Thursday, November 15, 2007

Let Me Not Be Ashamed of the Gospel, For It Is the Power of God for Salvation...

On my way back home this morning, as I listened to Ben Harper’s “God Fearing Man,” my focus was held by the feeling of rot deep in my stomach- it was a mixture of coffee on an empty stomach, a slight nausea from lack of sleep, and a sickening sense of guilt flavored ever-so-slightly by a tablespoon of shame.
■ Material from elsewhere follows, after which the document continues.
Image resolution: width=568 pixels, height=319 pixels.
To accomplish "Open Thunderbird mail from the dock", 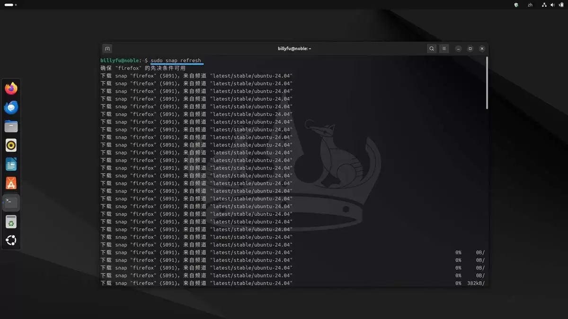I will tap(11, 107).
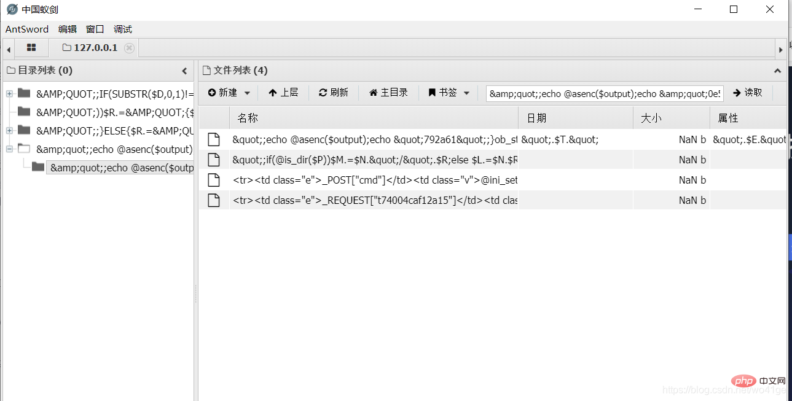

My heart had been stirred by Nikki Wilcox’s prayer to open First Priority thirty minutes earlier, that we all would live lives of “unashamed faith,” and yet, though I amen’d her words, it took me no more than ten minutes before I again cowered behind the man others wished I was, affirming the lies they held as truth and preserving false unity at truth’s expense… My soul has grown so weary of false representation, and I have resolved and purposed myself over and again to be as genuine and forth-coming as I possibly can, and even still, in a moment of truth, I faltered, preferring to maintain decorum at the expense of the offensive & liberating truth of the gospel of our Lord Jesus Christ.

The speaker this morning began his sermonette by quoting a story by Joel Olsteen, a man whom he highly recommended and a man who’s mere name compels my stomach into turmoil with disgust, bile, and rage. The lesson was on “God’s good versus God’s best,” and it was a series of pleasant stories with Jeremiah 29:11, of course, misappropriated for an Olsteen-esque “God wants to give you the absolute best” conclusion. What the speaker meant, of course, by “God’s best” is exactly what Olsteen means by it- though cleverly disguised, both men really are saying that, as Christians, God desires to give unto us precisely what WE want instead of what He wants for us (Adding to my misery, the speaker also misremembered the stories of Jonah & the big fish as well as Moses’ stuttering problem). And thus, like the Levite in Judges 17 &18, God becomes a means to an end, a way to get what we want. God is made into our own image, fashioned just the way we would like him to be… cute and cuddly, overwhelmingly generous, dismissing justice for the sake of mercy, and spoiling us rotten…

After it was over, the speaker approached me amongst students and told me, “Great job.” I stammered back, “Yeah, you too.” He followed this exchange with his grand plan for the two of us: we should hit the road together, a la Third Day and David Nasser, with him as a speaker and me leading worship. I laughed it off. “All right, all right... Except we’ll be sure infuse some youthful vigor, right?” I shot back. He chuckled, as did the half-dozen students still in the choral room.

Sitting back in my car, with Harper crying, “I am a God-fearing man” into my ears over the clang of his steel guitar, I realized the implications of what I had just done to those six students… I had just given affirmation to this man and, by implication, to his prosperity gospel. And there was no way to right this wrong… The kids were gone… The trite words of this well-meaning man were echoing in their heads while bold truth had been painted o’er for a more “pleasant” scene…

Dear Sweet Merciful Lord, let me be a God-fearing man and refuse to stand by any and all falsehoods declared in Your name, for the sake of Your glory among the nations.